First, learn the vocabulary trick
Almost all placement disappointment traces to one blurred word-pair. Placement assistance means the institute helps — resume, mock interviews, sharing openings — with zero consequence to them if you are never hired. Placement guarantee means a defined consequence exists: typically a refund. Websites write “100% placement” in the headline and “assistance” in the footnote. The question that cuts through: “If I complete everything and am not placed, what exactly happens — and where is that written?” Watch what happens to the salesperson’s fluency when you ask it.
The 7 red flags
- ✕The guarantee exists only on the banner. If it is not in the enrollment agreement with conditions and remedy spelled out, it is a slogan, not a guarantee.
- ✕No placed student is verifiable. Ask for 3–5 recent placements you can find on LinkedIn. "Privacy policy" as a blanket refusal is a tell — genuinely placed students are an institute's proudest asset.
- ✕"Placement" turns out to be any job. Some institutes count BPO, telecalling, and unpaid internships as placements. Ask: what roles, what companies, what salary range — for students from my kind of background?
- ✕Salary claims with no distribution. "Up to ₹25 LPA" is the best outlier. Ask for the median. An institute that knows its numbers will tell you; one that doesn't track them is guessing on your future.
- ✕Guarantee conditions designed to be failed. 95% attendance, weekly tests, mandatory referrals applied to N jobs — clauses stacked so almost nobody stays "eligible" for the refund.
- ✕Pressure to sign a loan today. Fee doubles tomorrow, two seats left, offer expires tonight. Real institutes survive a week of thinking time; manufactured urgency usually protects a claim that cannot survive scrutiny.
- ✕The syllabus stops before 2023. A subtler flag: if the curriculum has no LLMs, RAG, or agents, placement claims are hollow regardless of intent — the market they would place you into no longer hires that syllabus.
The 5-question verification script
Copy these into your next counselling call, in this order:
- •1. "Can you email me the placement guarantee terms before I pay?" Written terms or it does not exist. This single question filters half the market.
- •2. "What is the median salary of your last batch — not the highest?" Tests whether they track outcomes or quote outliers.
- •3. "Give me three placed students from a background like mine." Career-switcher? Non-IT? Tier-2 city? Their relevant examples matter more than their best examples.
- •4. "What percentage of enrolled students — not eligible students — got placed?" The eligible/enrolled gap is where inflated numbers hide.
- •5. "What are ALL the conditions that void the guarantee?" Get the full list in writing. Reasonable conditions exist (you do have to attend and attempt interviews); a wall of them is a trap.
Then spend ten minutes searching the institute’s name plus “refund”, “fake”, and “review” on Google, Quora, and Reddit.
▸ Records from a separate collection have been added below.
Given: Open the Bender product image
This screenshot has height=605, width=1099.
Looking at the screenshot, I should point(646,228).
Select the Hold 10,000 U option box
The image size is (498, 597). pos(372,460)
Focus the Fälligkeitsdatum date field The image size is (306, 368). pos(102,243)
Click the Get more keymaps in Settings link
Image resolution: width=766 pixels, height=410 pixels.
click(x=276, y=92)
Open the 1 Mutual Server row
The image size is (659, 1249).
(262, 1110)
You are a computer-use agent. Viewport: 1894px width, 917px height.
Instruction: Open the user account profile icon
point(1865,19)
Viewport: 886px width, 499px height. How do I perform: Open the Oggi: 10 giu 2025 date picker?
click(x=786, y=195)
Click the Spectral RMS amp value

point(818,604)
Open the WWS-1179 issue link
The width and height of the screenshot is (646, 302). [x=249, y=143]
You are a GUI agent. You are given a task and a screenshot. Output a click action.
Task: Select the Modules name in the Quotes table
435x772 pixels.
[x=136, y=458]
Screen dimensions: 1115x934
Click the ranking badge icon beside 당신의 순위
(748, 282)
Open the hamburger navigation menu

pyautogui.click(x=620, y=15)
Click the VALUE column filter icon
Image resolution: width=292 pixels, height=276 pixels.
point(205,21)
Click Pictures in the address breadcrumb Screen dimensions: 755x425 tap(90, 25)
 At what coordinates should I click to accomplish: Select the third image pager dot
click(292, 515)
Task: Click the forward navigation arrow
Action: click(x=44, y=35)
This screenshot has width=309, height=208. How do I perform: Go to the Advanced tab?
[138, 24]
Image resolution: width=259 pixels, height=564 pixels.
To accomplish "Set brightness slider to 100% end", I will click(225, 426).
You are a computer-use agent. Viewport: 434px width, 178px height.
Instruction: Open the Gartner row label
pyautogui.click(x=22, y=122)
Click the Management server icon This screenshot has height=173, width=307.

Patterns across many voices beat any testimonial page — including ours.
A note on pay-after-placement
Income-share agreements flip the risk but do not remove it: 10–17% of salary for 1–3 years commonly totals ₹2–4 lakh — several times a normal fee — and some ISAs bind you even for jobs you found yourself. Read the floor salary, the cap, and the exit clause with the same skepticism you brought here. Fee structures across the market, ISA maths included, are in our AI course fees breakdown.
Where we stand, in writing
Our AI course carries a money-back guarantee: complete the program and if you are not placed within 6 months, the fee is refunded in full. Those terms go in writing before you pay — because after this page, we could hardly do otherwise. What a placement should realistically pay at each experience level is covered in the AI salary guide; treat any promise far above those ranges as flag number four.
Frequently asked questions
Some are — the test is whether the terms and the refund remedy exist in your signed agreement. Banner-only guarantees, hedged by unwritten conditions, are marketing.
Often: 100% of a filtered "eligible" subset, counting any job including internships. Ask for enrolled-to-placed percentage and the role types to decode it.
Only if the promise is contractual. Consumer courts have ruled against institutes over false placement claims, but your leverage is the written agreement — which is why getting terms before paying is non-negotiable.
No honest institute controls hiring decisions at other companies. What can be guaranteed is the institute's own consequence — a refund — if the outcome fails. That alignment of risk is the realistic gold standard.